The tieback growth holds recoverable assets, primarily fuel, of about 27.6 million barrels of oil equal, in keeping with majority state-owned Equinor.
With an estimated funding of NOK 4.5 billion ($488.3 million), the mission concerned connecting a subsea facility to the Gina Krog platform, which started producing 2017. Equinor expects Eirin to increase the manufacturing lifetime of the platform by 7 years to 2036.
“Eirin was confirmed as early as 1978 however was deserted because of lack of profitability. After Russia’s full-scale invasion of Ukraine, Norwegian fuel grew to become extra essential, and the invention was reassessed in 2023”, Equinor stated in an internet assertion.

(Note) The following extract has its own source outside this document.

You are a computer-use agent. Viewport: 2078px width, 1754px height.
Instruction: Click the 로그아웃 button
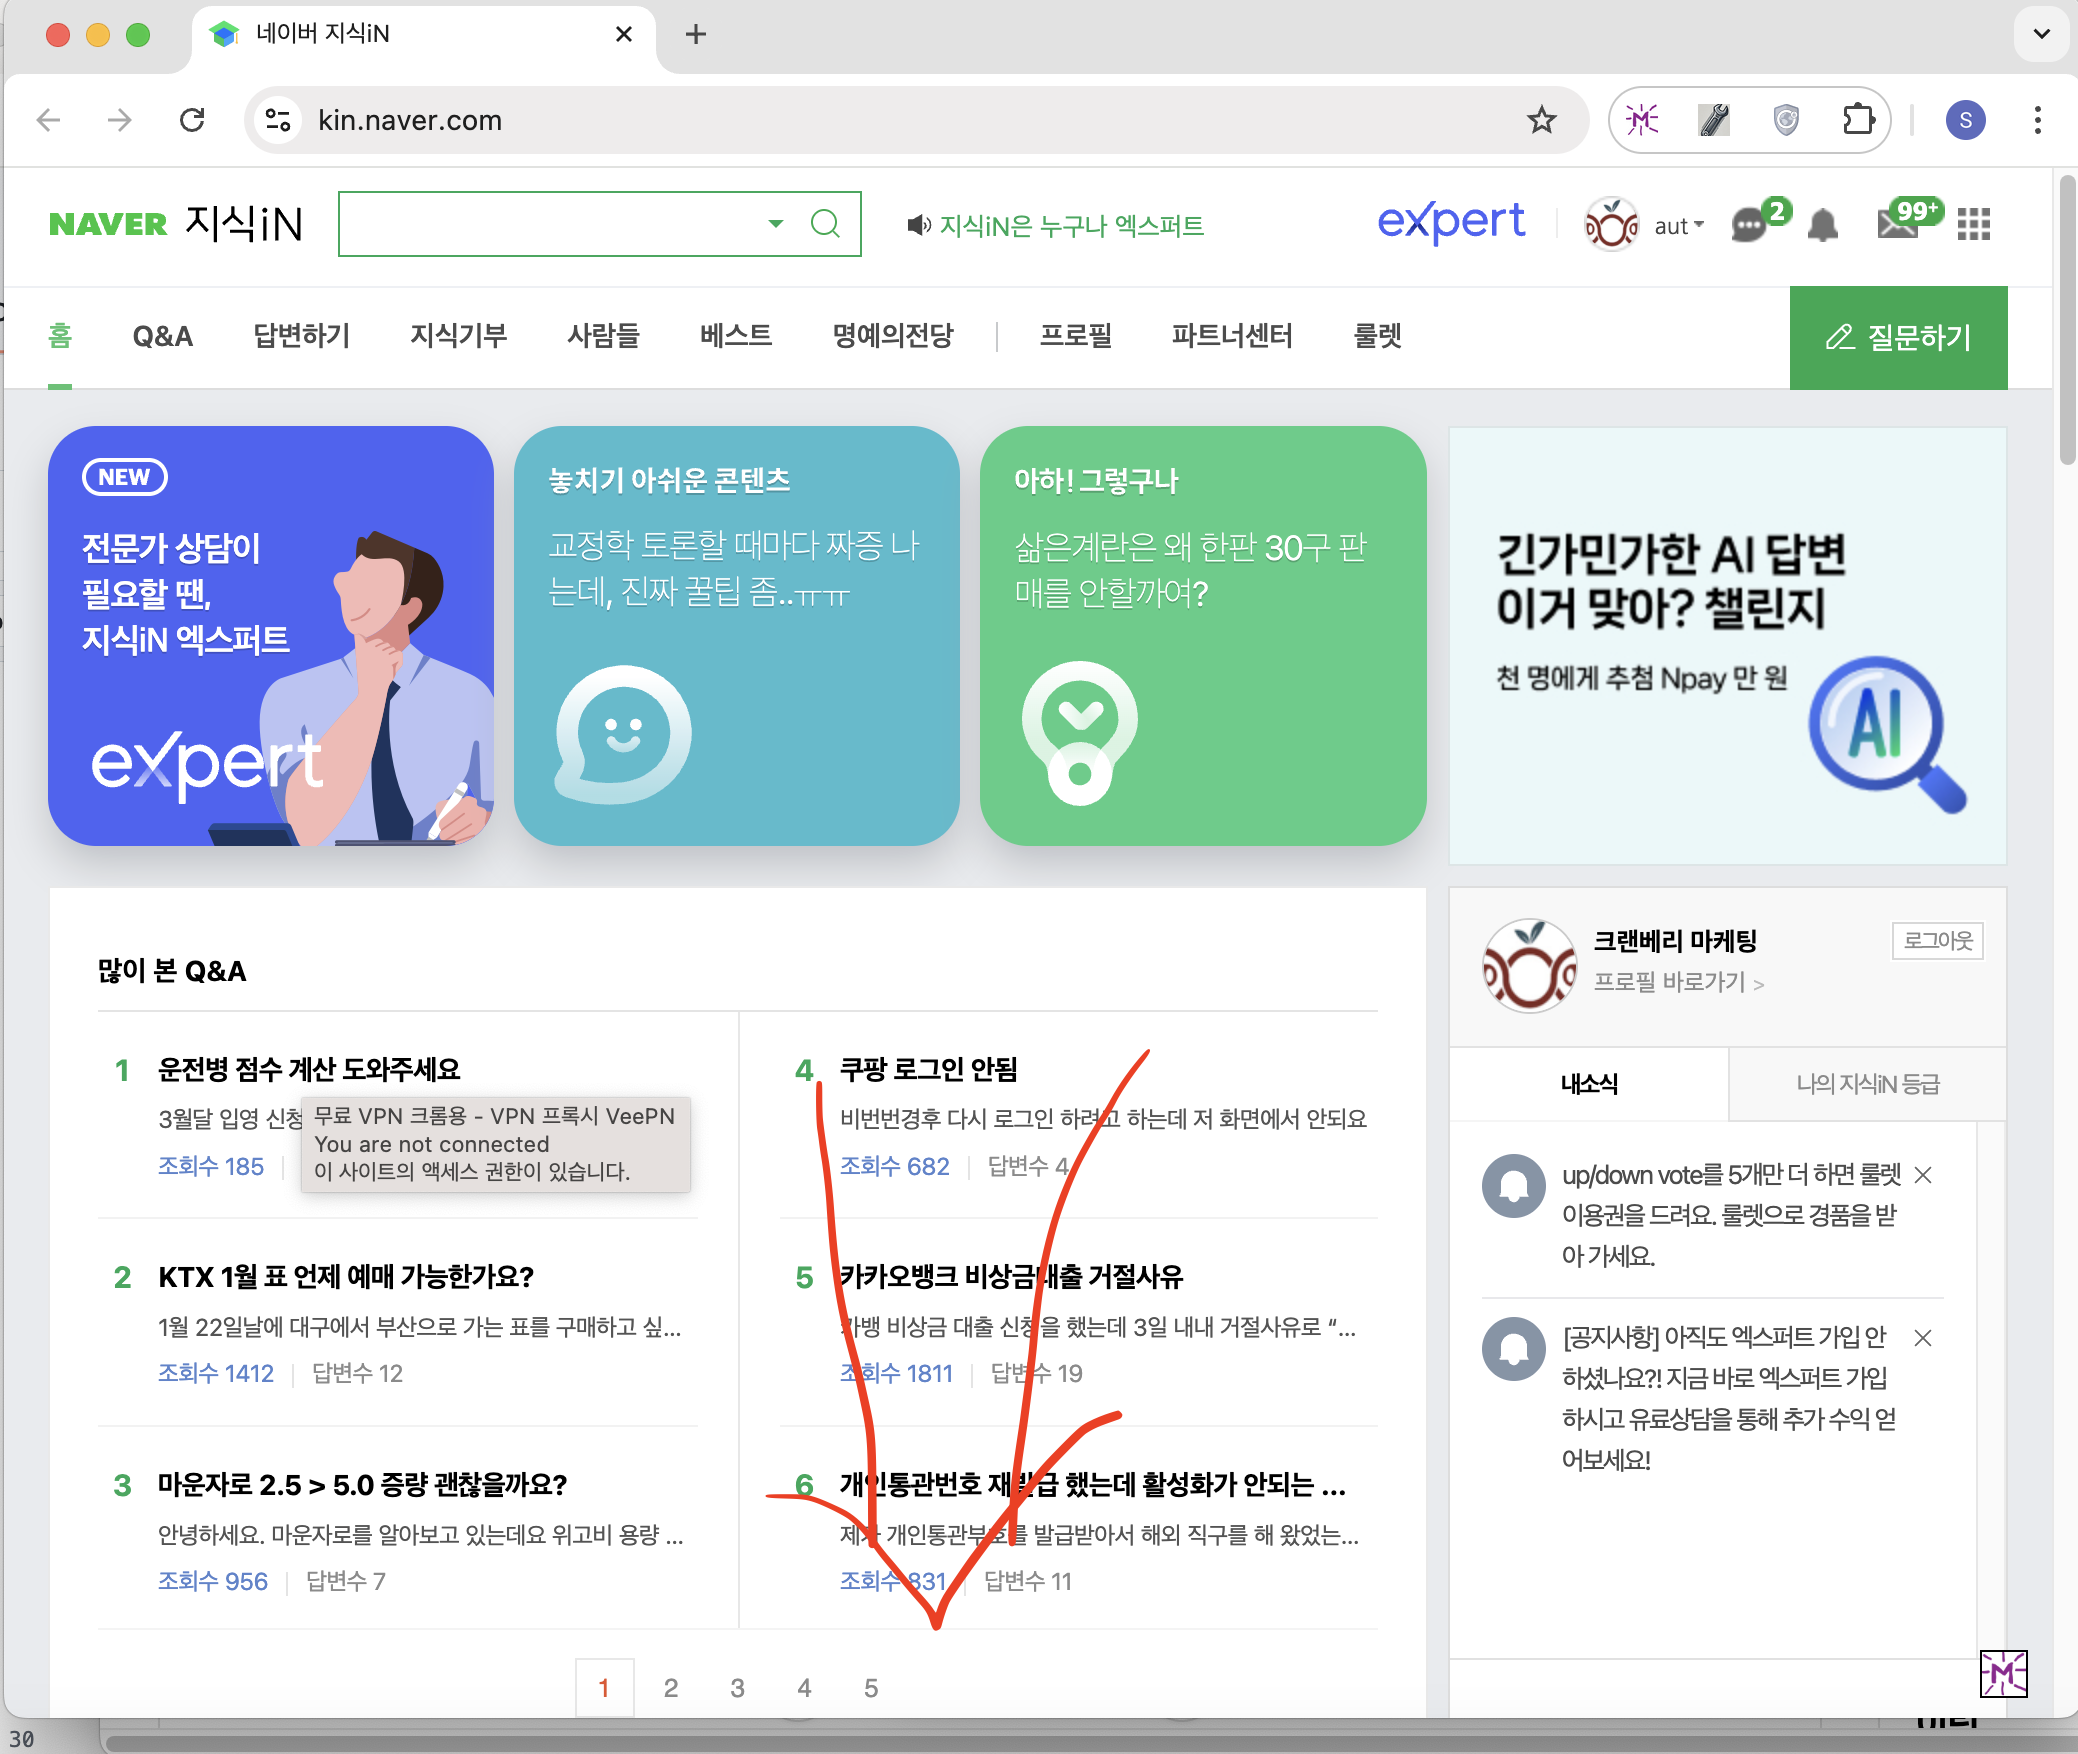pos(1937,941)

Kåda Høiland, Equinor senior vice chairman for late-life fields, stated, “The mission has given us essential learnings on the right way to develop marginal discoveries shortly and profitably. Such subsea developments will probably be essential for sustaining manufacturing and worth creation from the Norwegian shelf sooner or later”.
“Early collaboration, environment friendly decision-making processes and standardized options have been essential to realizing Eirin in a short while”, Høiland added. “From the institution of the mission to the beginning of manufacturing, we’ve got solely spent three years”.

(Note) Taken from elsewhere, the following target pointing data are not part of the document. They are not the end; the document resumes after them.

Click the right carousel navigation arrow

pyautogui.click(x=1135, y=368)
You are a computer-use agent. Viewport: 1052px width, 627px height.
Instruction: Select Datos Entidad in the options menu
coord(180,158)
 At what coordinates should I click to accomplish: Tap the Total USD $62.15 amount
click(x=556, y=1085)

Equinor operates the license with a 58.7 % stake. Poland’s state-backed ORLEN SA owns 41.3 %.
Equinor expects to develop its manufacturing by 3 % year-on-year in 2026.
Within the first quarter, its entitlement manufacturing within the Norwegian continental shelf rose 10 % year-over-year to 1.53 million barrels of oil equal a day (boed). Worldwide fairness and entitlement manufacturing climbed 10 % and 18 % to 339,000 boed and 287,000 boed respectively.
“In E&P Norway, the ramp-up of the Johan Castberg, Halten East and Verdande fields drove a ten % improve in manufacturing in comparison with the identical quarter final 12 months”, Equinor stated in its quarterly report. “New wells additionally contributed to increased manufacturing, whereas pure decline throughout a number of fields partially offset the rise.
“Manufacturing within the worldwide upstream enterprise elevated within the first quarter, reflecting operational development and portfolio adjustments. Larger exercise within the Appalachia area and new offshore wells greater than offset pure decline in E&P USA.
“In E&P Worldwide, the institution of Adura in December 2025 and the start-up of manufacturing from Bacalhau in October 2025 contributed to increased manufacturing in comparison with the identical interval final 12 months. This was partially offset by the sale of the 40 % operated curiosity in Peregrino in November 2025 and pure decline”.